Manca pochissimo al test d'accesso alla facoltà più ambita dagli studenti italiani; circa 70.000 domande per meno di 12.000 posti disponibili

Manca ormai poco meno di una settimana ai test per l’ingresso nelle facoltà italiane di Medicina e Chirurgia, l’appuntamento  per tanti giovani neo diplomati con il loro imminente futuro è previsto per  il prossimo 3 settembre, e rispetto allo scorso anno è aumentato il numero degli iscritti alle prove. Ben 68.694 studenti proveranno ad aggiudicarsi un posto negli atenei  italiani.

I posti messi a concorso, infatti, pur essendo aumentati di 1.789 unità rispetto al 2018, sono ancora troppo pochi per soddisfare tutte le domande: ci si ferma a 11.568 opportunità

La città con più iscritti è Roma che ha superato il 14% delle domande nazionali, ciò anche grazie all’offerta degli atenei privati come Gemelli e Campus Biomedico, quindi conti alla mano saranno circa 10.000 i ragazzi a provare il test d’acceso nella capitale, per un numero di posti a disposizione pari a 1.345 a cui si devono aggiungere i 64 riservati a studenti provenienti da Paesi extra Ue. 

Sara un giorno di ansie per studenti e famiglie, il futuro e le speranze di tanti giovani che ambiscono alla professione medica racchiuse in 100 minuti e un foglio da compilare. Ogni risposta esatta vale 1.5 punti, ogni risposta non data 0 punti e ogni errata gli è costata una penalità di 0.4 punti. Le domande sono 60, ognuna con cinque opzioni di risposta tra cui il candidato ne deve individuare una soltanto su argomenti di cultura generale e ragionamento logico, biologia, chimica, fisica e matematica. 
Il test medicina 2019 ha una nuova struttura di domande rispetto al passato. Sulla base dei programmi che costituiscono parte integrante del decreto relativo al test medicina, sono predisposti 12 quesiti per l'argomento di cultura generale, 10 di ragionamento logico, 18 di biologia, 12 di chimica e 8 di fisica e matematica.

I risultati del test medicina verranno pubblicati sul sito accessoprogrammato.miur.it il 18 settembre prossimo. La graduatoria dei test medicina è nazionale, quindi viene stilata una classifica dei candidati su base italiana per poi pubblicare la prima stesura della graduatoria dei test medicina, pubblicata il 2 ottobre. Chiunque superi il test ingresso medicina saprà se risulta 'assegnato' o 'prenotato' a una sede universitaria scelta.

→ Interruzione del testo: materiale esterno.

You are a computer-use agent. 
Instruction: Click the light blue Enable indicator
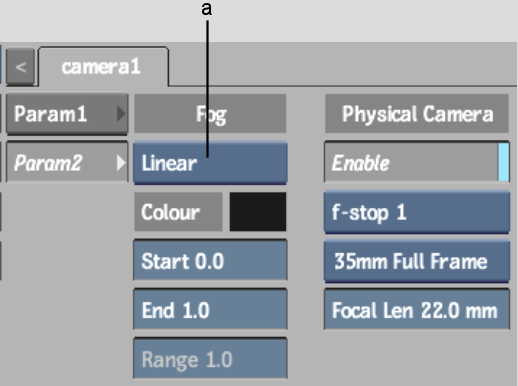(x=504, y=162)
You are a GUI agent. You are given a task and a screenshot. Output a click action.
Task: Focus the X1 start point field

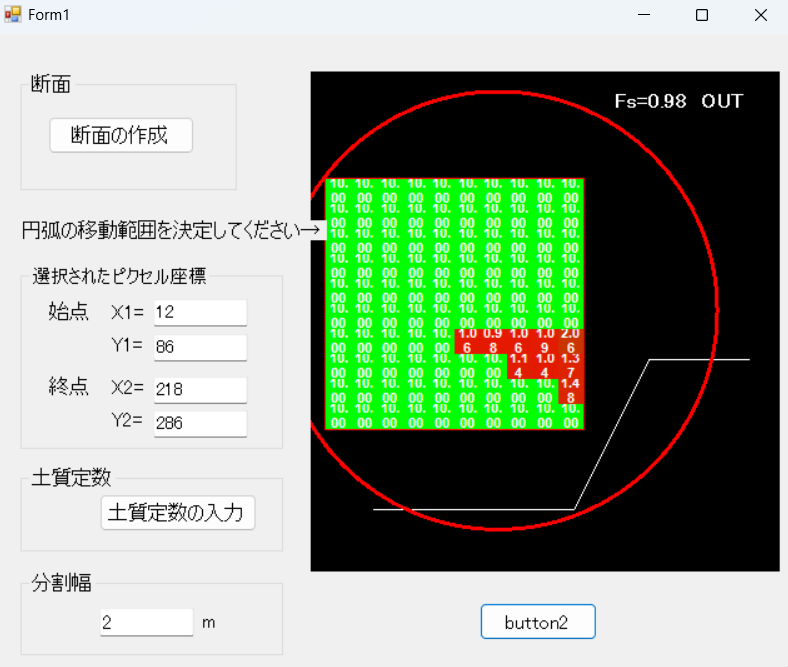tap(200, 313)
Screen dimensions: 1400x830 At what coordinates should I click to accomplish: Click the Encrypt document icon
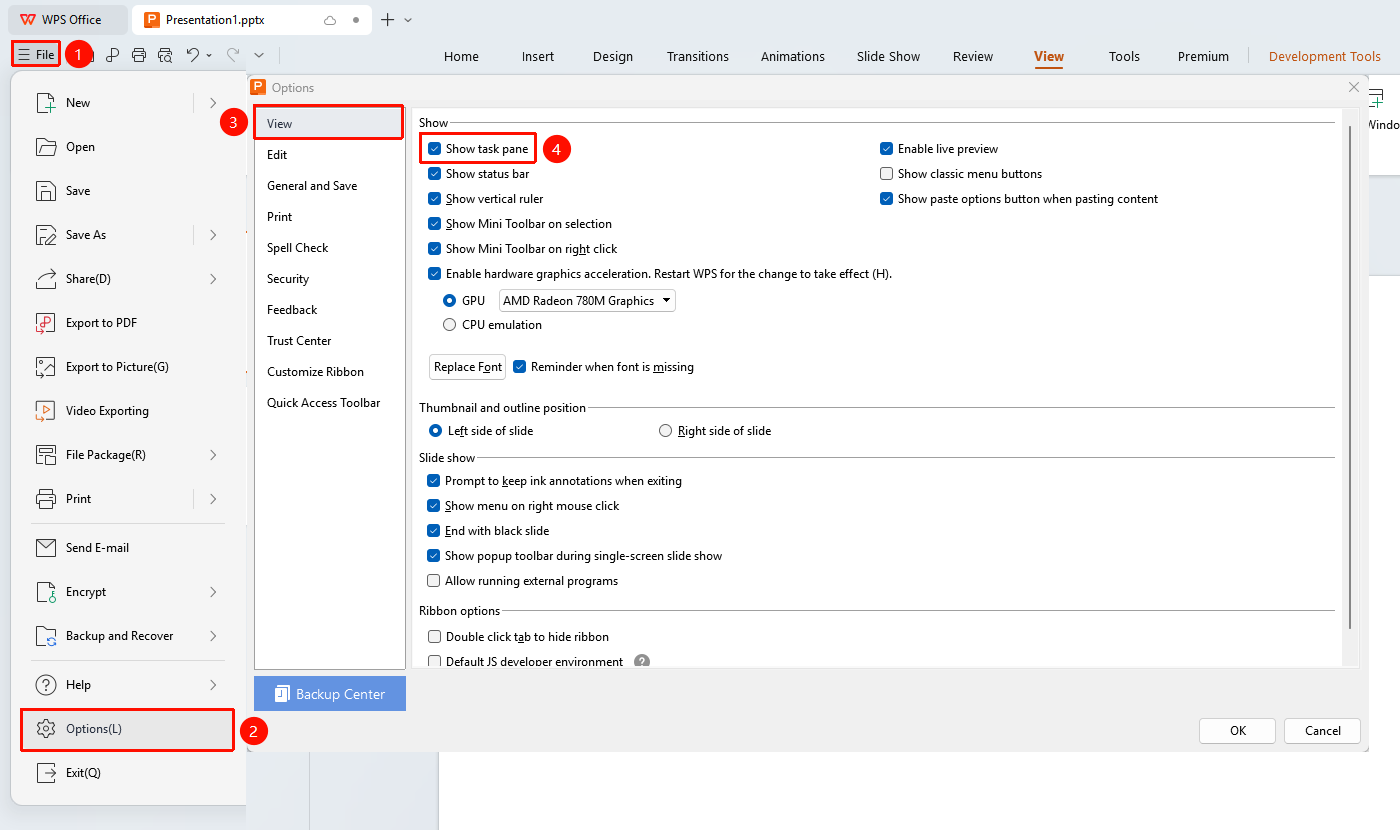tap(46, 592)
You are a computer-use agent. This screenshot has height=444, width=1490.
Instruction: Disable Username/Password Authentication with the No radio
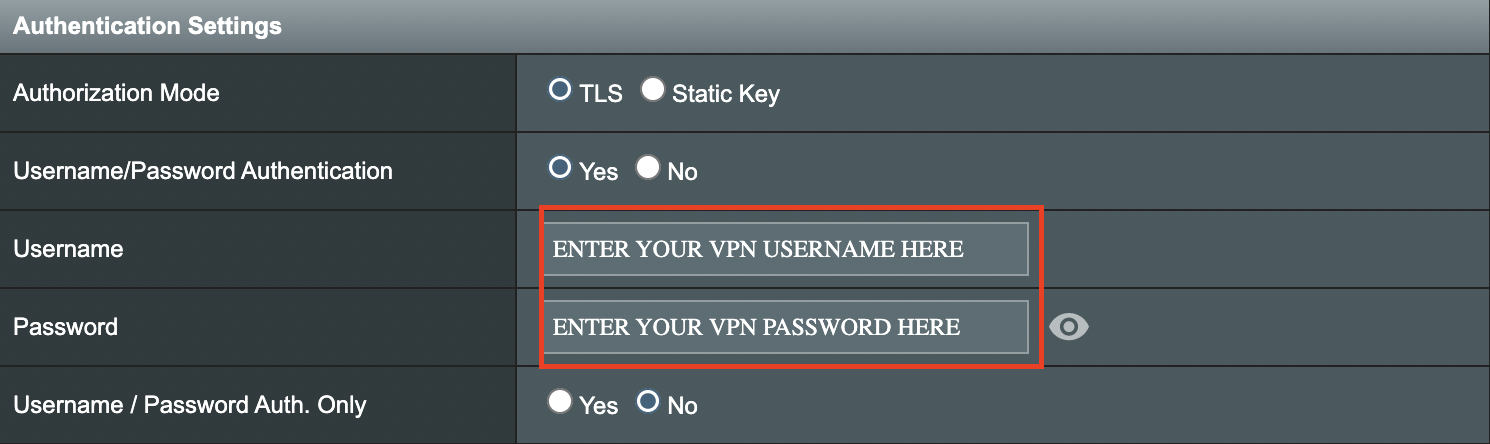tap(648, 167)
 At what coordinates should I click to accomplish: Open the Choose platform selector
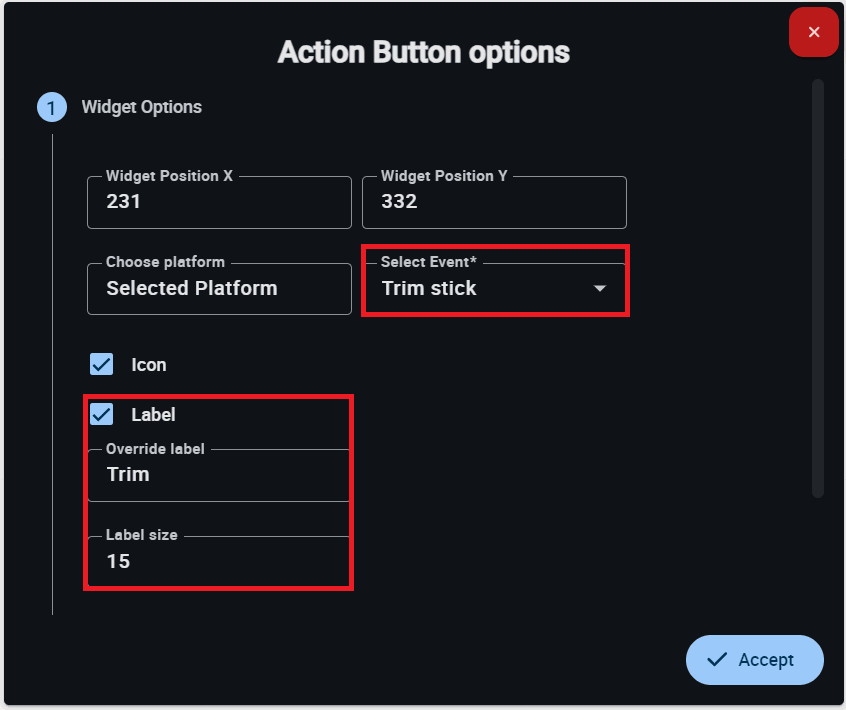coord(219,289)
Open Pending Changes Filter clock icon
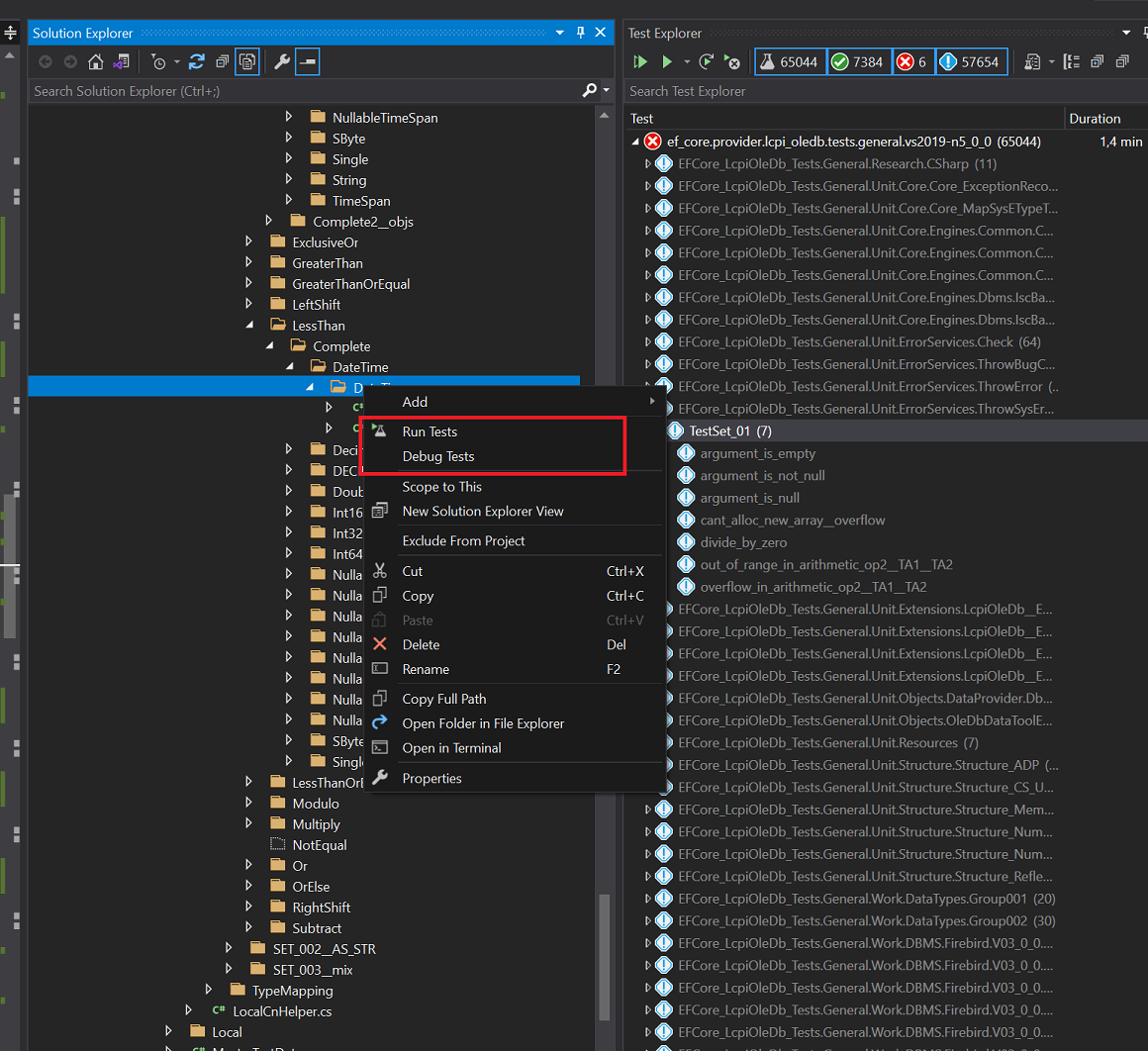1148x1051 pixels. (x=158, y=62)
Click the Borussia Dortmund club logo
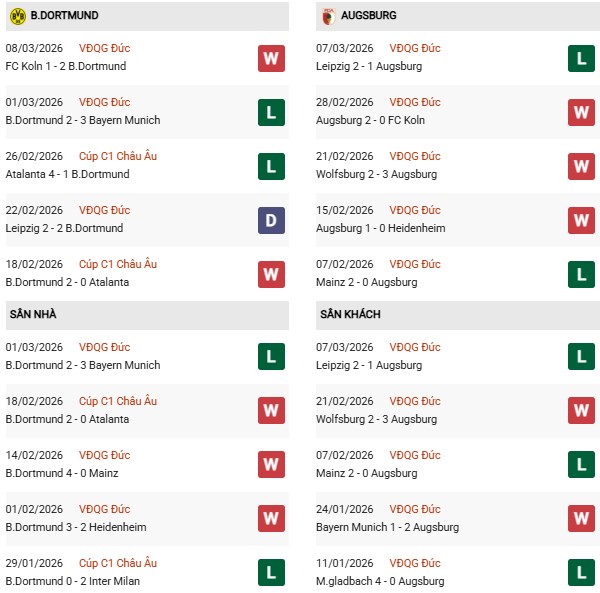 (x=16, y=15)
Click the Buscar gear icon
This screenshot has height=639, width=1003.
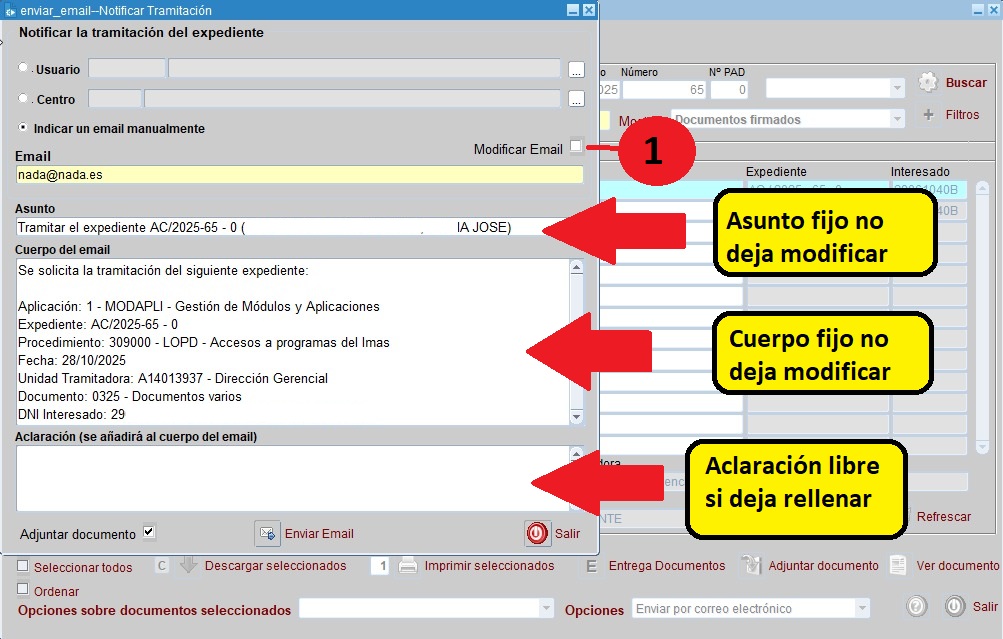(x=928, y=83)
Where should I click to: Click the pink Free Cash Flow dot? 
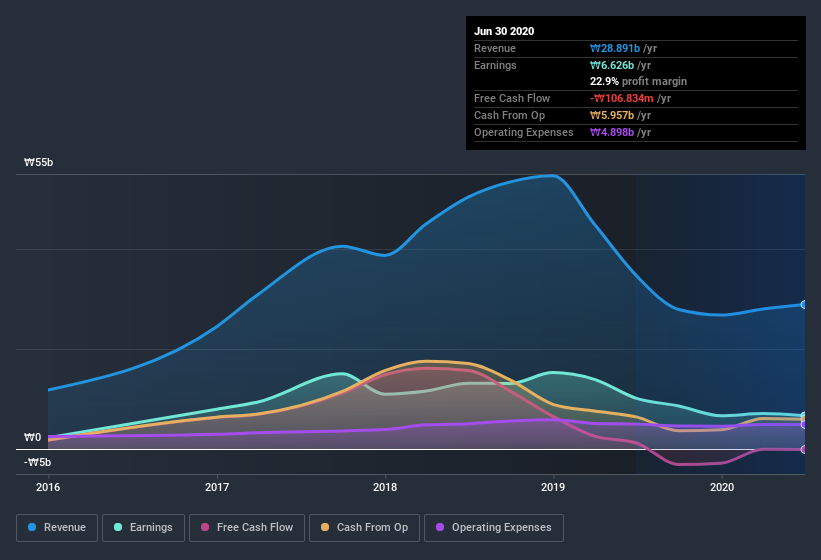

Cosa vuol dire? Che chi risulta 'assegnato' rientra nei posti della prima preferenza e deve immatricolarsi entro quattro giorni (sabato e festivi esclusi). In caso di ritardo, perde il diritto a immatricolarsi e viene escluso dalla graduatoria. Invece, chi risulta 'prenotato' non rientra nei posti della prima preferenza utile, ma appunto prenotato su una scelta successiva. Così il prenotato può decidere se immatricolarsi, oppure aspettare che si rendano eventualmente disponibili altre sedi indicate in base allo scorrimento di graduatoria. 

Non resta che fare a tutti un grosso in bocca al lupo.